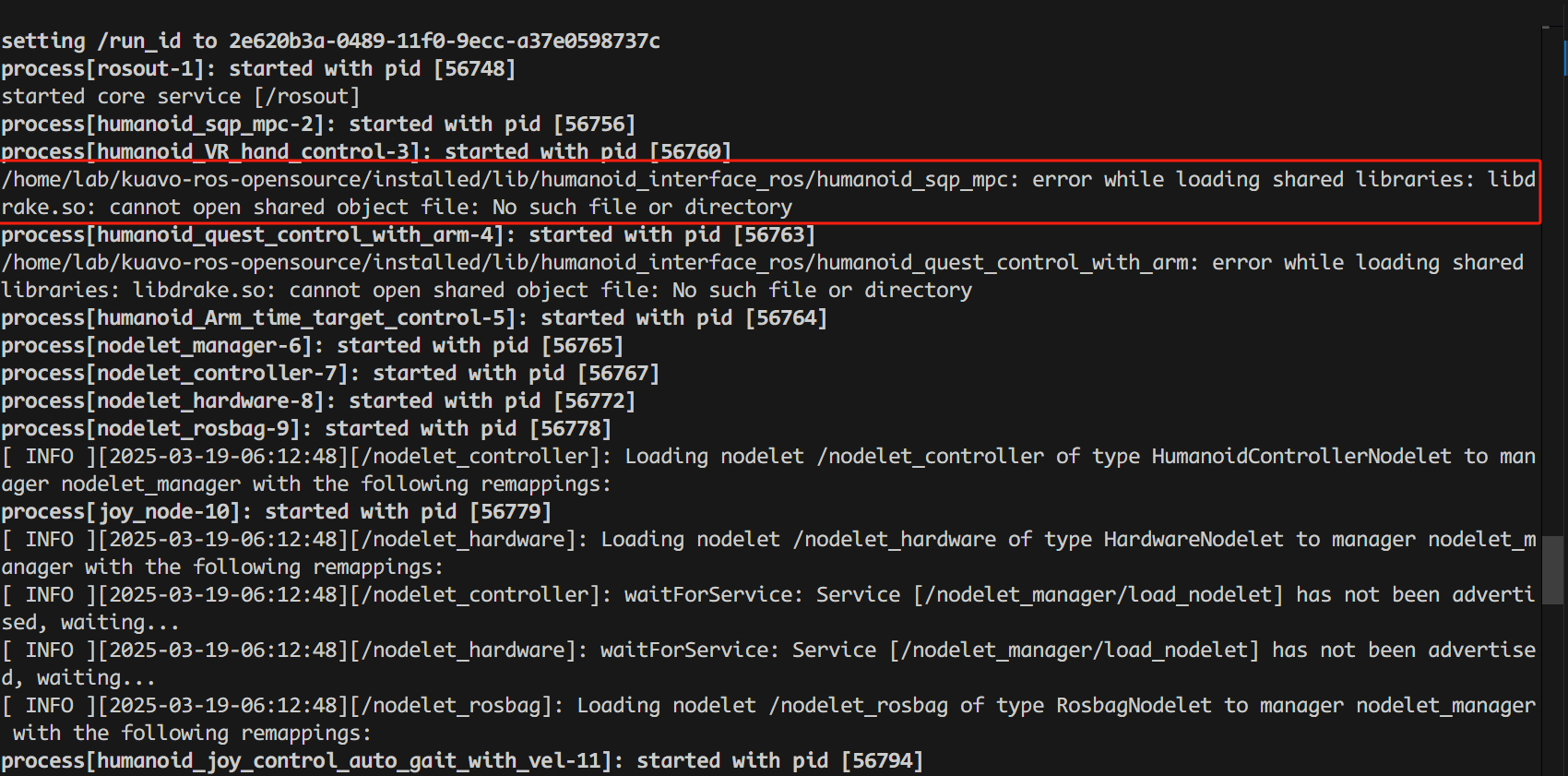Click the HumanoidControllerNodelet type name
The width and height of the screenshot is (1568, 776).
point(1301,456)
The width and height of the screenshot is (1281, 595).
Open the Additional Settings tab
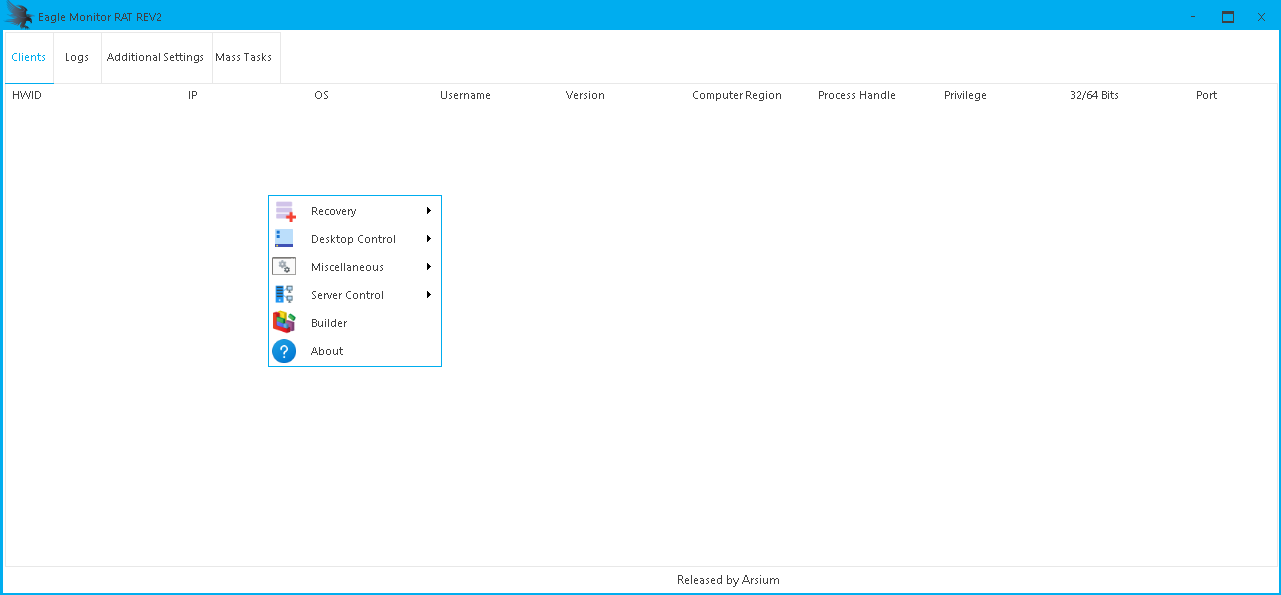pos(155,57)
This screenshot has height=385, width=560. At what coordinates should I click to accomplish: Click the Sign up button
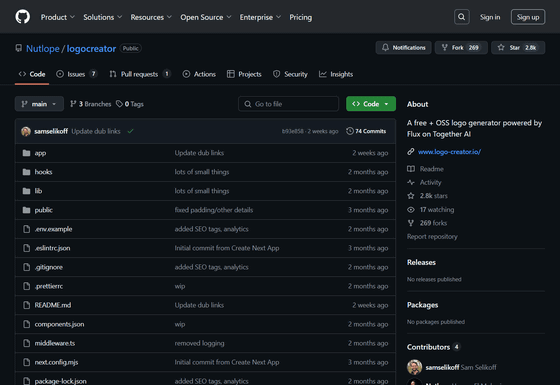[528, 17]
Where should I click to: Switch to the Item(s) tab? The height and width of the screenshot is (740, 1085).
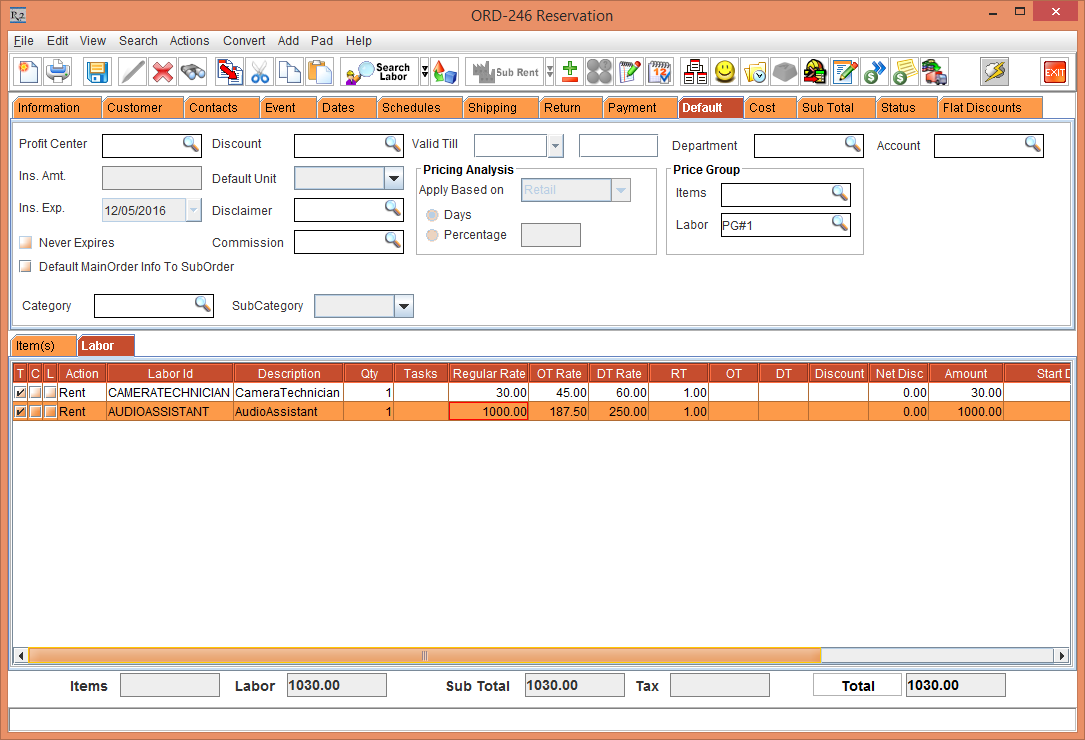[x=42, y=346]
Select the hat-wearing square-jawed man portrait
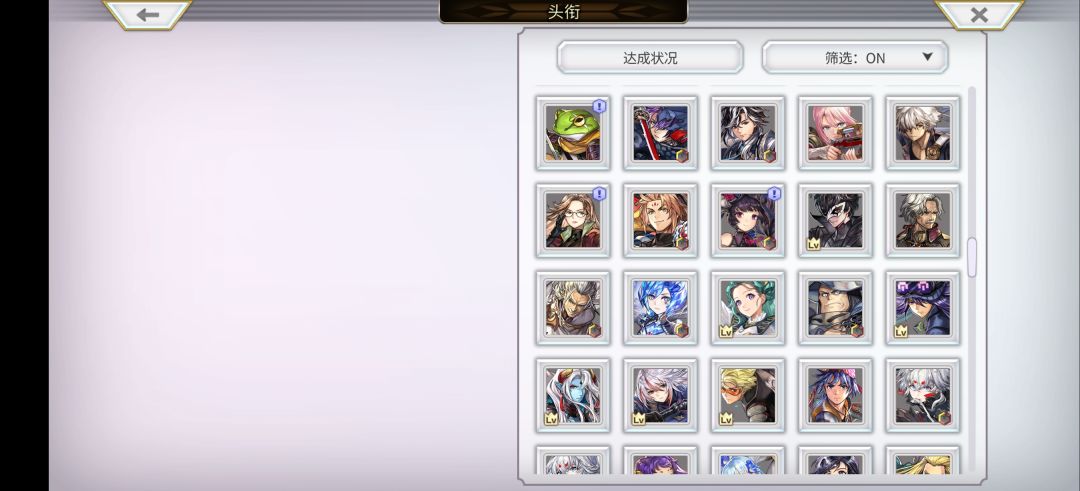1080x491 pixels. tap(835, 308)
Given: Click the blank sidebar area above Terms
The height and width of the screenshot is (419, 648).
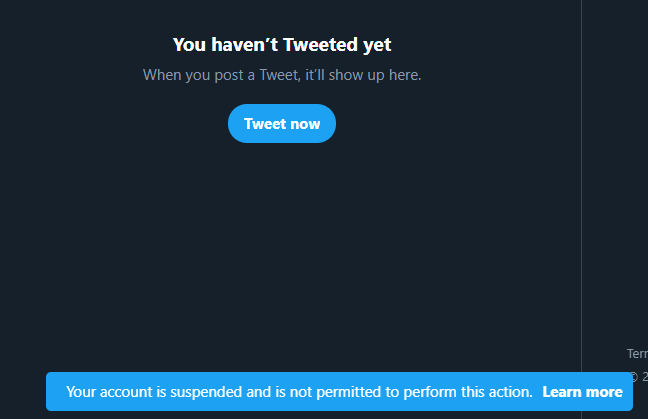Looking at the screenshot, I should (x=616, y=200).
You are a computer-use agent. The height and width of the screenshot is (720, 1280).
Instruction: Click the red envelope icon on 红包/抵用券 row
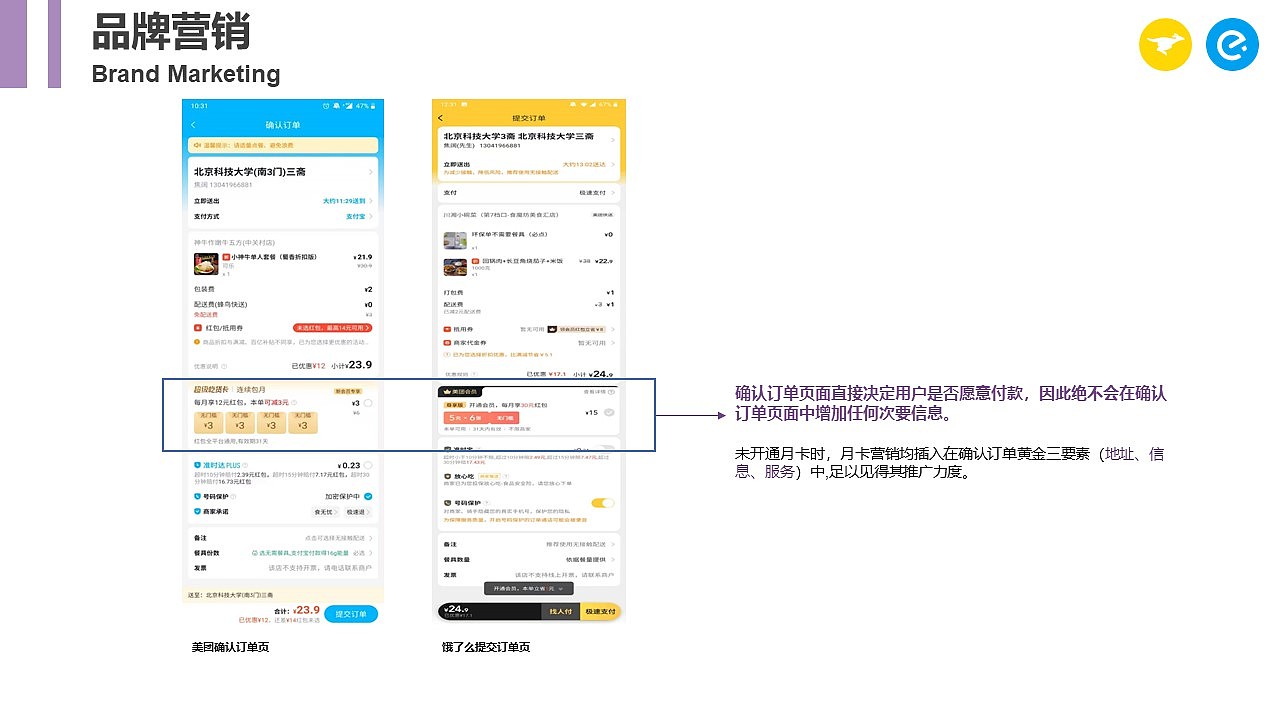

◇ ◇ ◇

| TASK INSTRUCTIONS |
Only the lines from the one containing "You are a computer-use" through the end of the listing above should be reproduced, exactly as they stand. Leave the pictures out.

| SOLUTION FOR THIS TASK |
You are a computer-use agent. The height and width of the screenshot is (720, 1280).
Instruction: Click the red envelope icon on 红包/抵用券 row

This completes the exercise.